## DATA FOR THIS TASK

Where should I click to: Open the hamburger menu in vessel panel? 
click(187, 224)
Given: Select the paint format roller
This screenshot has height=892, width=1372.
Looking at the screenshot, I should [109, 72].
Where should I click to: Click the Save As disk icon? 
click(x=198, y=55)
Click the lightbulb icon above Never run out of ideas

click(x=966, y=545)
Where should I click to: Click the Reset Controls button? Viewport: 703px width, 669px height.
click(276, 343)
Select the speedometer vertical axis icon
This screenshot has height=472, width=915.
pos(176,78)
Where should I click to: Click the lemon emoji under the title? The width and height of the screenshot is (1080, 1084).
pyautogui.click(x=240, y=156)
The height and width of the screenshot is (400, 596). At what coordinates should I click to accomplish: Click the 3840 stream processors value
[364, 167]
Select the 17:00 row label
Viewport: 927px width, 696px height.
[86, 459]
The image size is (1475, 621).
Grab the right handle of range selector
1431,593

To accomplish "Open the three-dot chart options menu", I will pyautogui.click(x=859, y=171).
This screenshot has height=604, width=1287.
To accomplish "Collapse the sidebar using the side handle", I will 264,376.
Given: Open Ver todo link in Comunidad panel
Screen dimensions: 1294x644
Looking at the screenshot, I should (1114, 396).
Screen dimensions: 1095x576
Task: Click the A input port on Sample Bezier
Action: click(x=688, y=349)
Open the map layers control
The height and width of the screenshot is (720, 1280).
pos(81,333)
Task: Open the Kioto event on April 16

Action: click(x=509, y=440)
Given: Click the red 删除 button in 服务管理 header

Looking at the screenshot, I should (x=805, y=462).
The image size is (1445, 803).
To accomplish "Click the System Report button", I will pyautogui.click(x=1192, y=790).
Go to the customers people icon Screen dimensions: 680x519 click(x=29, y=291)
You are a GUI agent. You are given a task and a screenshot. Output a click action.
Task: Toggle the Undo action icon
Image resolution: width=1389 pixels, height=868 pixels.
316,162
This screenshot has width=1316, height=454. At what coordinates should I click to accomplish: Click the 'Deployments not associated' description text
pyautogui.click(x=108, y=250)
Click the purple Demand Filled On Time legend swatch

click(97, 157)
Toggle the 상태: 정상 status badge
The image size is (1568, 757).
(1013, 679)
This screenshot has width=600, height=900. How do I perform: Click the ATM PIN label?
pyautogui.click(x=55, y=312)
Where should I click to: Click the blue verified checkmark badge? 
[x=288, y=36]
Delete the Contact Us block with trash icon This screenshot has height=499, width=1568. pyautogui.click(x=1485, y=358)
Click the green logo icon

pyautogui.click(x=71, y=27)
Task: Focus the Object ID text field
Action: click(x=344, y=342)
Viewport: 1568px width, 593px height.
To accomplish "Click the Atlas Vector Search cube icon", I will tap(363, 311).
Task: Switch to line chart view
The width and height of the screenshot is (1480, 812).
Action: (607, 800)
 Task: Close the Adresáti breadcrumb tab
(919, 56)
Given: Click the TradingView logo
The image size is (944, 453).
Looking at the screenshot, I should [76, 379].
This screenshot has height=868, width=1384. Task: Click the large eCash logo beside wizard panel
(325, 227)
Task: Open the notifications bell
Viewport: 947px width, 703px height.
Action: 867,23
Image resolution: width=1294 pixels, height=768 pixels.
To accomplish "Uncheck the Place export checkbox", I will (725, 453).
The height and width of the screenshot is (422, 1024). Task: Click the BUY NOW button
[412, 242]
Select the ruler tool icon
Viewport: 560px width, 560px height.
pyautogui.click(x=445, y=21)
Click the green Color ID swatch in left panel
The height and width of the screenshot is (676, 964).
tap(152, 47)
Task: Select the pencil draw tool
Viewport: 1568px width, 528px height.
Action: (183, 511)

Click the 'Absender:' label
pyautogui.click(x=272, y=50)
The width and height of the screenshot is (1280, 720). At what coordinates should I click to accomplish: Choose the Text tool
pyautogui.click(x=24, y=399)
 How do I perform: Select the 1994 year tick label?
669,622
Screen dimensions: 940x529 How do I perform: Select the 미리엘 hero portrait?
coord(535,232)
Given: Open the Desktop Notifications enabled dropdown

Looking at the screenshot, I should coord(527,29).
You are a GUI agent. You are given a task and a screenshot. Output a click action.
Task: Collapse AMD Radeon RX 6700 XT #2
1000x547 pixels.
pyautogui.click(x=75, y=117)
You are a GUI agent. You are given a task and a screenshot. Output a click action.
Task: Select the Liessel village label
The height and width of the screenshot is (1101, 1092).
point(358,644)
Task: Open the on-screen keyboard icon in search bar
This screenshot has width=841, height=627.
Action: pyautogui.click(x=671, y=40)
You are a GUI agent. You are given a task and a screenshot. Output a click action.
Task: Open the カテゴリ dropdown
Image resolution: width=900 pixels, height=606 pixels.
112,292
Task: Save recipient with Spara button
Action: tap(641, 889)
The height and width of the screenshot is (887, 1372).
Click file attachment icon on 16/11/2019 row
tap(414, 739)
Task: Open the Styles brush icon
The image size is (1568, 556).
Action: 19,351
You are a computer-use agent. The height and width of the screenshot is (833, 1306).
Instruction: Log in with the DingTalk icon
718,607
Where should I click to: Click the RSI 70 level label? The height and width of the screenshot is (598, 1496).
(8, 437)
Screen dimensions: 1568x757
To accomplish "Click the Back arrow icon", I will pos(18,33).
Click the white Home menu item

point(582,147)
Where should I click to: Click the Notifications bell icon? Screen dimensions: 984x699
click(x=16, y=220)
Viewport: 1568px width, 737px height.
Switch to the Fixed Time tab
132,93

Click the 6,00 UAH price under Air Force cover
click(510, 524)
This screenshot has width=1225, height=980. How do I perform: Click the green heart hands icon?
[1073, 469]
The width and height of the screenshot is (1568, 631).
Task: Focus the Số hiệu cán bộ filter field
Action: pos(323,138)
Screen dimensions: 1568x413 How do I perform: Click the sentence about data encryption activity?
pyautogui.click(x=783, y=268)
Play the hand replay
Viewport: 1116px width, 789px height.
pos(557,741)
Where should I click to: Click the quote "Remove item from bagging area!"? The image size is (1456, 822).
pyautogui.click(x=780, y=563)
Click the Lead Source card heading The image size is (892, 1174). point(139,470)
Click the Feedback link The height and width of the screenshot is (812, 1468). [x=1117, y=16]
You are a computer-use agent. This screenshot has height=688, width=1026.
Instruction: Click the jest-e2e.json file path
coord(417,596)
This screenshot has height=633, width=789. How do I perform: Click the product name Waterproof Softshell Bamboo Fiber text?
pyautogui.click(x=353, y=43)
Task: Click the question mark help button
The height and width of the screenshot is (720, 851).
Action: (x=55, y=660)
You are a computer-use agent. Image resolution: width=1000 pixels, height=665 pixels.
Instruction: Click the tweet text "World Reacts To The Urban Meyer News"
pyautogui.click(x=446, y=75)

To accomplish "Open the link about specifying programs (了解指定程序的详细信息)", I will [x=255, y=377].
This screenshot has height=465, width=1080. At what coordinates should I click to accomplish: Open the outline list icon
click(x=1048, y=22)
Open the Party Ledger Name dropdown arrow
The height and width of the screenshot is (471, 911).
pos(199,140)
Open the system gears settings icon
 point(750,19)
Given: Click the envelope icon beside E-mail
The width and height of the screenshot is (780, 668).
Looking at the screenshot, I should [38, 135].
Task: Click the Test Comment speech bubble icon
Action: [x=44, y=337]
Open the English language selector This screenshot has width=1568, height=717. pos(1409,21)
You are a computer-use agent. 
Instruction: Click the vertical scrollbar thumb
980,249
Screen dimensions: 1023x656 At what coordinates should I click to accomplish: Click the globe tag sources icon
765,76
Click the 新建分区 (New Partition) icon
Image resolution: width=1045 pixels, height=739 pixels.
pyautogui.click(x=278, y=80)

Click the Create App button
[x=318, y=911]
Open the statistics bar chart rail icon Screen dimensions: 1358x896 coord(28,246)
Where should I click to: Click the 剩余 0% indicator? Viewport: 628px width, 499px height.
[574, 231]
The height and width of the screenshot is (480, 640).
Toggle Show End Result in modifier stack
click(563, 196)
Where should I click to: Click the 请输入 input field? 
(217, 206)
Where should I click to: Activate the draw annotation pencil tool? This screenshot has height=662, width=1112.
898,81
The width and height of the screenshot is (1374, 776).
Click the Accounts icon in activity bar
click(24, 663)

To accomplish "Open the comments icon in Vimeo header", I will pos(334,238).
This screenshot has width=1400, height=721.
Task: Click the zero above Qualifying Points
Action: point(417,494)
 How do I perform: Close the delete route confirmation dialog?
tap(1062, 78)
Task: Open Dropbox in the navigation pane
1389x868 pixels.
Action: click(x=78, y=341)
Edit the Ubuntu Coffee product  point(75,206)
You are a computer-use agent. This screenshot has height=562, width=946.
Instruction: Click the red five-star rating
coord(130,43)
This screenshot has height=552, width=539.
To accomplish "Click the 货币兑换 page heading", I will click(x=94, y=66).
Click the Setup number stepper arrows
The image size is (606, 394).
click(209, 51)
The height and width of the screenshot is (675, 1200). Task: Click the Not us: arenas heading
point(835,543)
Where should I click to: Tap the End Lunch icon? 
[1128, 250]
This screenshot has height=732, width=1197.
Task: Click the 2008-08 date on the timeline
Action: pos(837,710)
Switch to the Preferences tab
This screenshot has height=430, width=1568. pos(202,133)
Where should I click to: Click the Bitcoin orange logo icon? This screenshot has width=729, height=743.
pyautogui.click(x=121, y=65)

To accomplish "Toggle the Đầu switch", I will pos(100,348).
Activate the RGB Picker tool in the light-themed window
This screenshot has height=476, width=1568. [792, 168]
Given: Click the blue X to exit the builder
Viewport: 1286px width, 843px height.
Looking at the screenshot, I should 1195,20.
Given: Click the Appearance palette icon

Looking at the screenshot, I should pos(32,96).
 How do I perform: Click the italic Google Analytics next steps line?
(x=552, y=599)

## YOUR TASK
Find the string "chart" in the data. Report each line it appears in.

## EXERCISE RESULT
To accomplish "Open the three-dot chart options menu", I will pyautogui.click(x=859, y=171).
Task: Switch to line chart view
Open the statistics bar chart rail icon Screen dimensions: 1358x896 coord(28,246)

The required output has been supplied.